[OBJETIVO DE LA TAREA] Traduce al inglés esta oración del fragmento seleccionado: «Nada es inocente en el complejo avispero vasco y las palabras son lanzas antes de haberse pronunciado».

[FRAGMENTO SELECCIONADO]

┌──

¿Nacionalismo o democracia?
Tras los fallidos atentados contra el periodista Carlos Herrera primero y Zuloaga, de La Razón, después, dando la bienvenida al nuevo Gobierno y preparado por el culebrón del Gara, a la tercera ha caído José Luis López de Lacalle, columnista de El Mundo, 62 años, casado, dos hijos, comunista y encarcelado por Franco cinco años por defender la libertad de sus asesinos, fundador de IU vasca, miembro del Foro Ermua, al parecer amigo de Jaime Mayor, y de nuevo cuatro tiros por la espalda, mañana de domingo, las frases redichas y los pasamontañas de la policía vasca, una sábana blanca cubriendo un cadáver sobre la acera, la sangre roja derramada, el pasmo, el espanto, la impotencia y las declaraciones de condena, todo ya demasiado sabido, un dejá vu que regresa una y otra vez compulsivamente como una pesadilla, mucho más que una realidad, hiperreal, primordial, recordando que la verdad de los vascos es eso, la posibilidad perpetua del asesinato como último argumento.Primero fueron policías, algunos conocidos torturadores; luego fueron políticos; ahora periodistas, un tiro contra la libertad de expresión, bombas contra la opinión pública, no hablar, no pensar. De Lacalle era sin duda un miembro de la Brunete mediática a la que aludía Anasagasti, y también una vez más emerge la terrible complicidad objetiva de los discursos nacionalistas con la violencia asesina, más allá de acuerdos, firmas o rúbricas, más allá incluso de intenciones. Nada es inocente en el complejo avispero vasco y las palabras son lanzas antes de haberse pronunciado. Pues las frases que en boca de los políticos son de simple confrontación se transforman en insultos y carteles amenazadores en la calle que posteriormente triangulan el tiro de las pistolas. Terrible responsabilidad moral la de quienes dicen hablar en nombre de los electores nacionalistas.

└──

[MATERIAL PROPORCIONADO]
┌──

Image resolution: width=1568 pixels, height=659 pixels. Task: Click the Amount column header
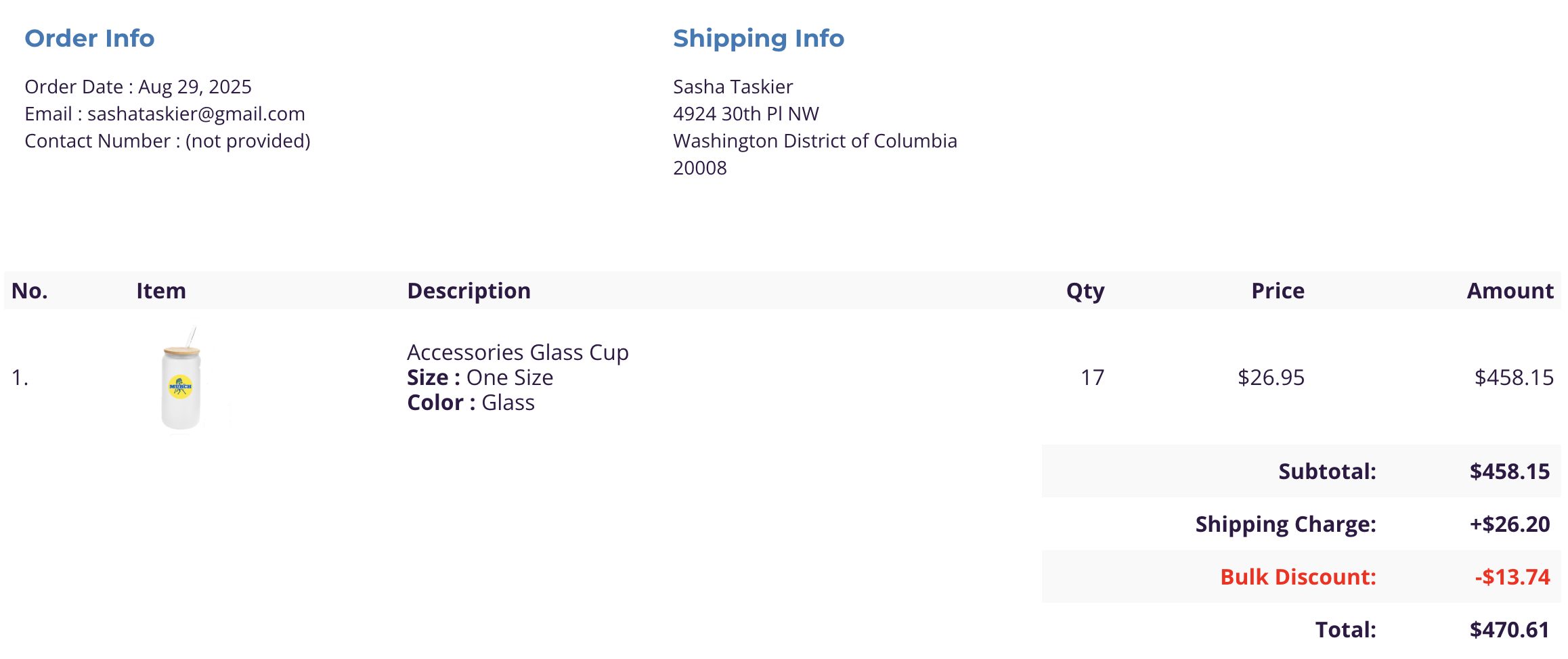tap(1509, 291)
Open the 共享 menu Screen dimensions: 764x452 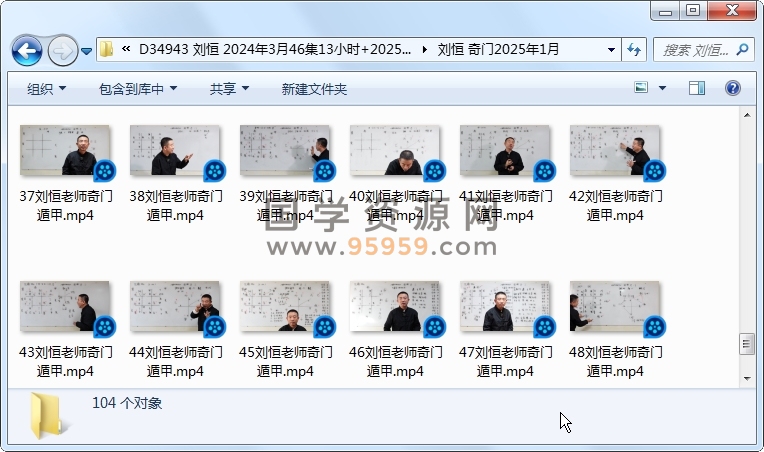[229, 89]
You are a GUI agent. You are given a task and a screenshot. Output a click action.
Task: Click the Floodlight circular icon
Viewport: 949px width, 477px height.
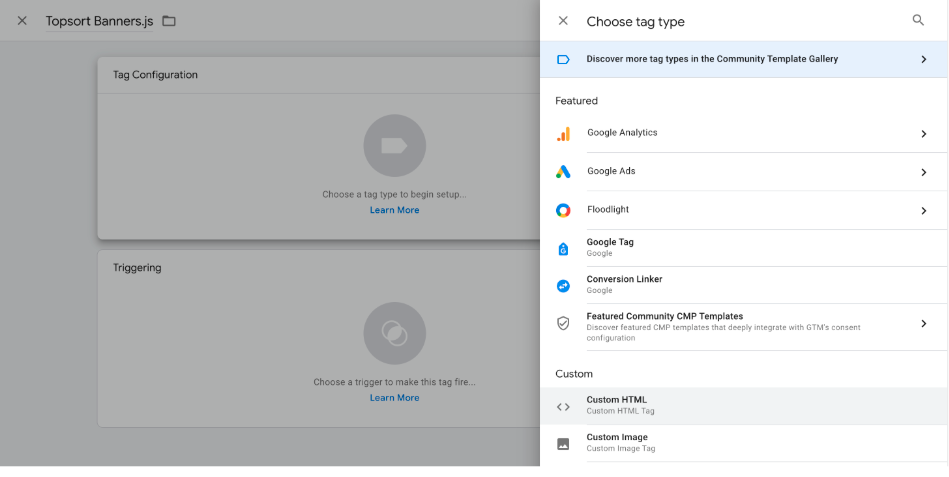click(563, 210)
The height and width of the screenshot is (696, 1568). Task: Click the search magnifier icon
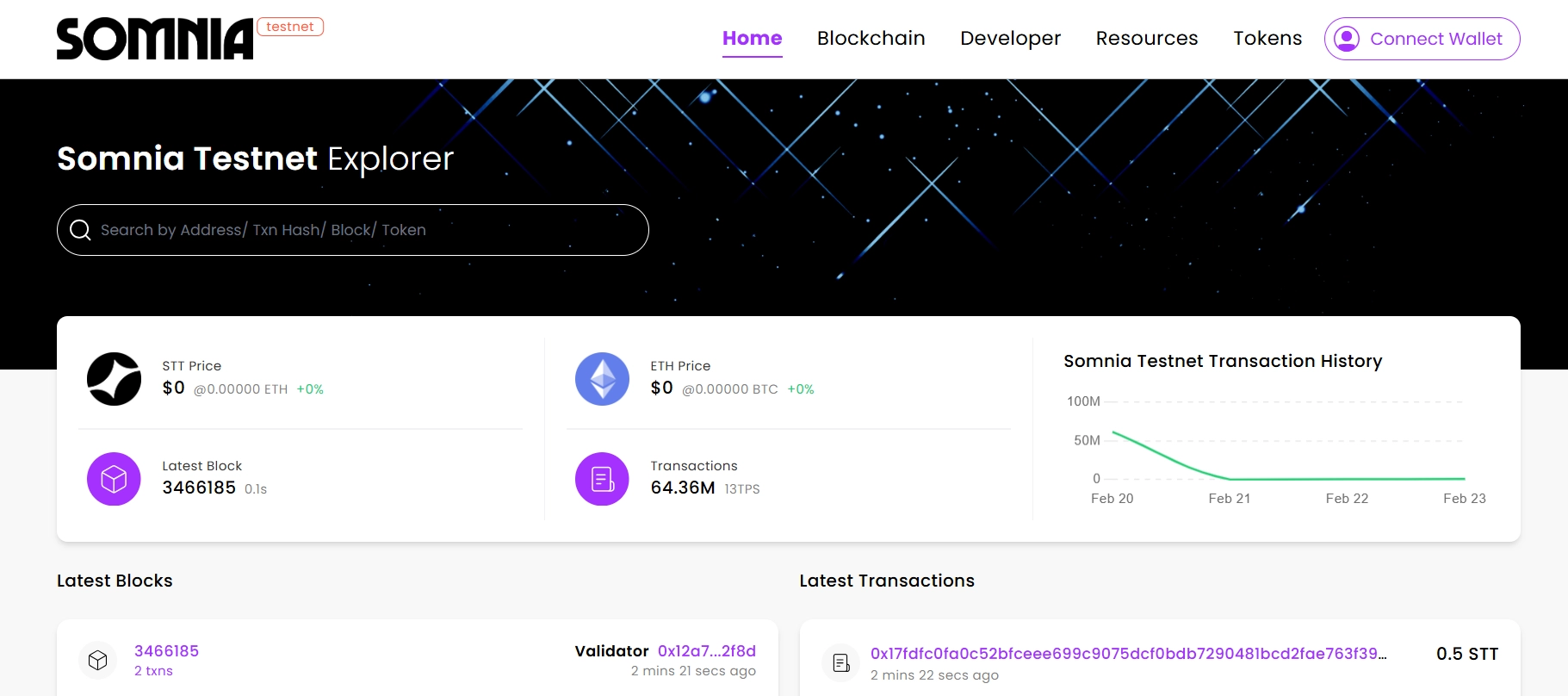[81, 230]
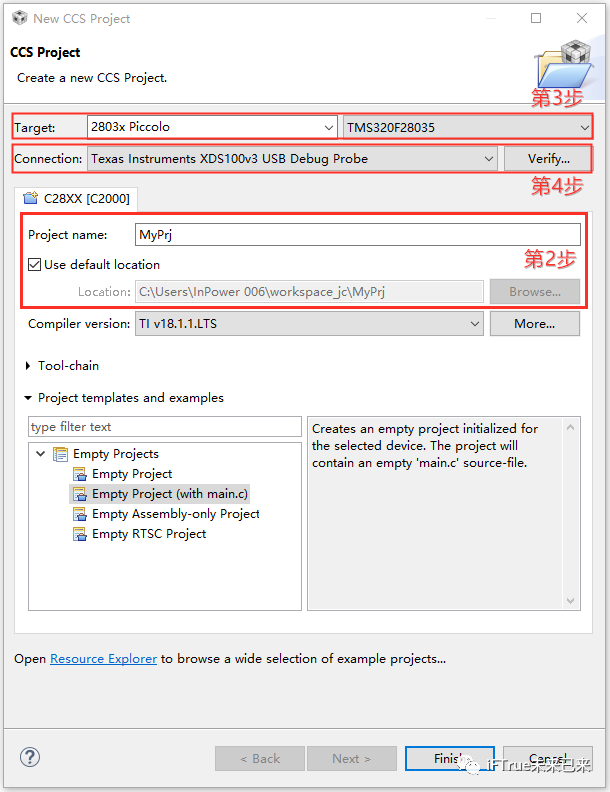Click the Empty Projects folder icon
Image resolution: width=610 pixels, height=792 pixels.
point(61,454)
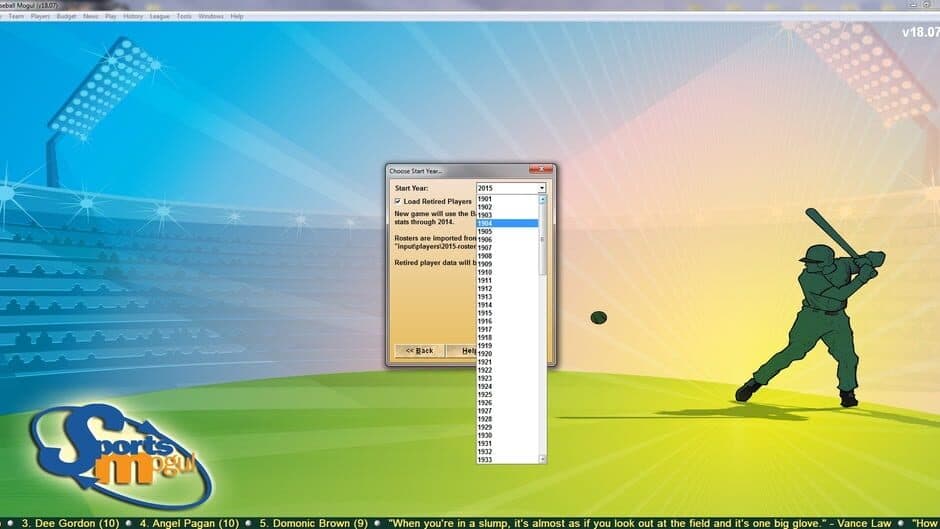Close the Choose Start Year dialog
The height and width of the screenshot is (529, 940).
pyautogui.click(x=541, y=171)
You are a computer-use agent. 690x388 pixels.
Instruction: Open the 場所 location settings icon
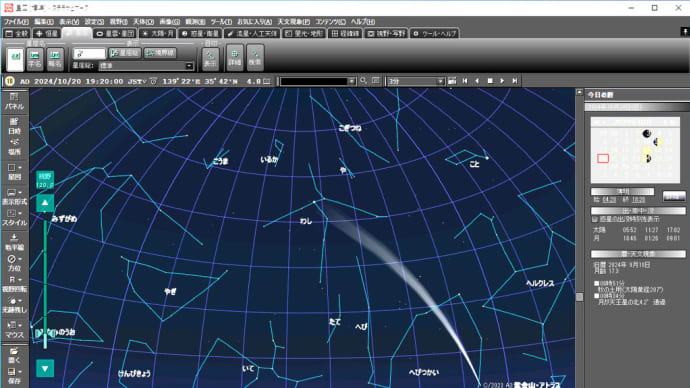click(x=14, y=147)
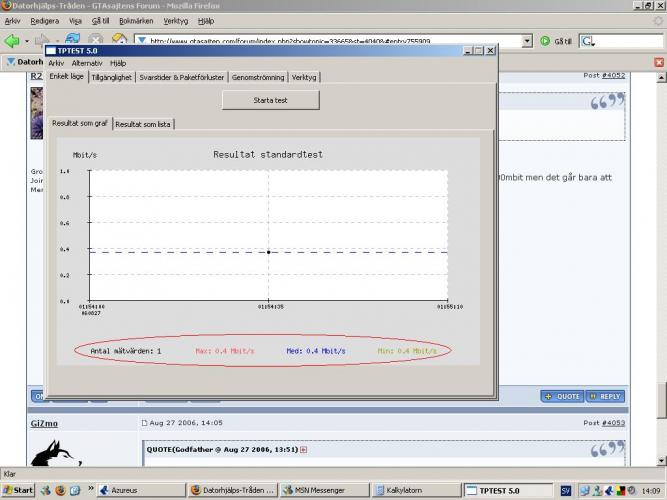Viewport: 667px width, 500px height.
Task: Open the Alternativ menu in TPTEST
Action: pyautogui.click(x=87, y=62)
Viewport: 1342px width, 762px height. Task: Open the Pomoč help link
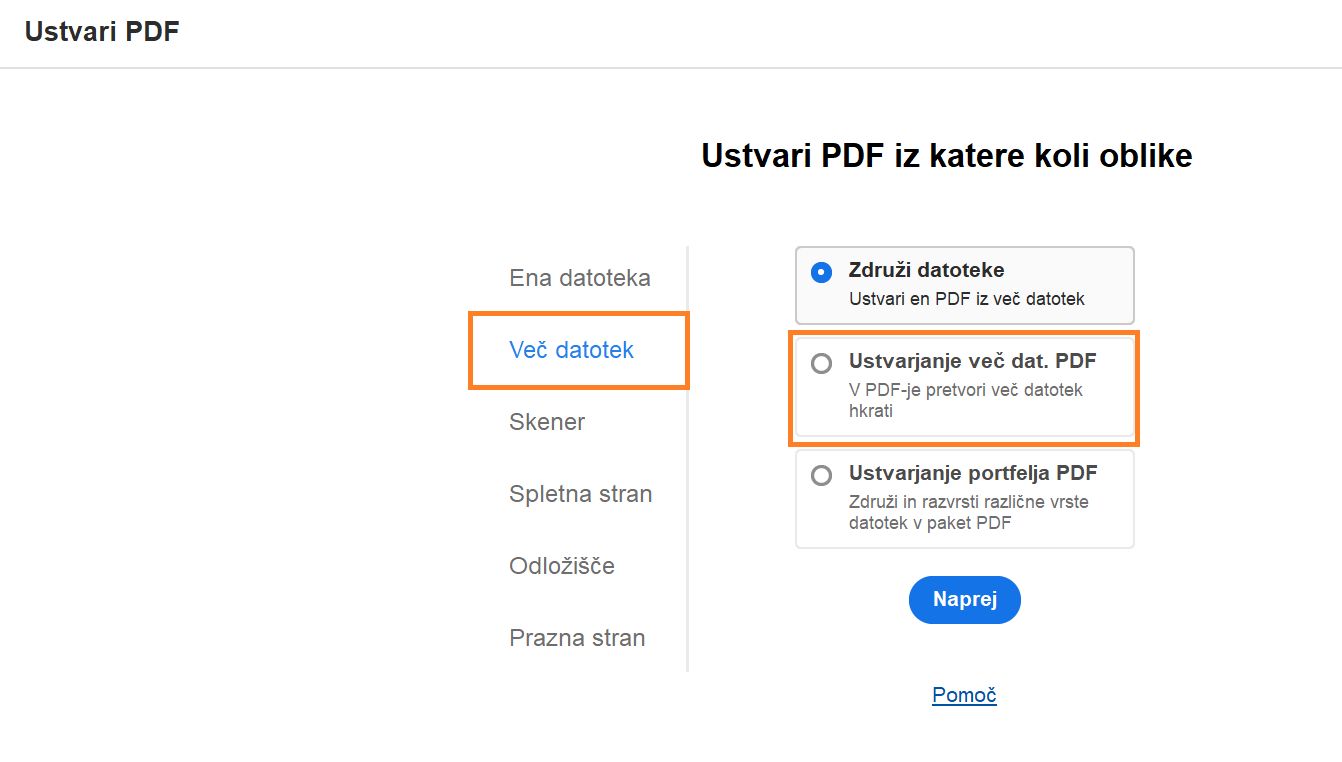(x=963, y=694)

└──

[SOLUCIÓN] Nothing is innocent in the complex Basque hornet's nest, and words are spears before they have even been spoken.